Top of DATA LISTING

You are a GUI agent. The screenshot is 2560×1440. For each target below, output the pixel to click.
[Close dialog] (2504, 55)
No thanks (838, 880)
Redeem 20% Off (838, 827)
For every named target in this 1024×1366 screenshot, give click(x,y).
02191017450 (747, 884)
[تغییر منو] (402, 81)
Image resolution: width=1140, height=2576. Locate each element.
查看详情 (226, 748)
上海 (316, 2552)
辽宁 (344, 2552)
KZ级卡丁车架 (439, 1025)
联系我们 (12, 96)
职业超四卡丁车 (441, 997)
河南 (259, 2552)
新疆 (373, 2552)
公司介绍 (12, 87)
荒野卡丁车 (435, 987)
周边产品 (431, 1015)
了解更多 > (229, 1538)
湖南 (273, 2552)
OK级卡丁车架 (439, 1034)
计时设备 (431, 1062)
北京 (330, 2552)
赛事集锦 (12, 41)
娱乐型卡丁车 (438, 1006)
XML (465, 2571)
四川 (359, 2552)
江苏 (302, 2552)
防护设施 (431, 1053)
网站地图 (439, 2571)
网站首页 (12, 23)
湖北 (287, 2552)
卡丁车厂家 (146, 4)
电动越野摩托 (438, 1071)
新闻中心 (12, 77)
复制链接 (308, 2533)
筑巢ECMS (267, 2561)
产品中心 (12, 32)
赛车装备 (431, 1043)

Bottom of DATA LISTING

WHAT THE EXERCISE ASKS: Without changing a single character, repeat each record.

RESPONSE BELOW:
You are a GUI agent. The screenshot is 2560×1440. For each target below, output the pixel to click.
[Close dialog] (2504, 55)
No thanks (838, 880)
Redeem 20% Off (838, 827)
For every named target in this 1024×1366 screenshot, give click(x,y).
02191017450 (747, 884)
[تغییر منو] (402, 81)
Image resolution: width=1140, height=2576. Locate each element.
查看详情 (226, 748)
上海 (316, 2552)
辽宁 (344, 2552)
KZ级卡丁车架 (439, 1025)
联系我们 (12, 96)
职业超四卡丁车 (441, 997)
河南 (259, 2552)
新疆 (373, 2552)
公司介绍 (12, 87)
荒野卡丁车 (435, 987)
周边产品 (431, 1015)
了解更多 > (229, 1538)
湖南 (273, 2552)
OK级卡丁车架 (439, 1034)
计时设备 (431, 1062)
北京 (330, 2552)
赛事集锦 (12, 41)
娱乐型卡丁车 (438, 1006)
XML (465, 2571)
四川 (359, 2552)
江苏 (302, 2552)
防护设施 (431, 1053)
网站地图 (439, 2571)
网站首页 (12, 23)
湖北 (287, 2552)
卡丁车厂家 (146, 4)
电动越野摩托 (438, 1071)
新闻中心 (12, 77)
复制链接 (308, 2533)
筑巢ECMS (267, 2561)
产品中心 (12, 32)
赛车装备 (431, 1043)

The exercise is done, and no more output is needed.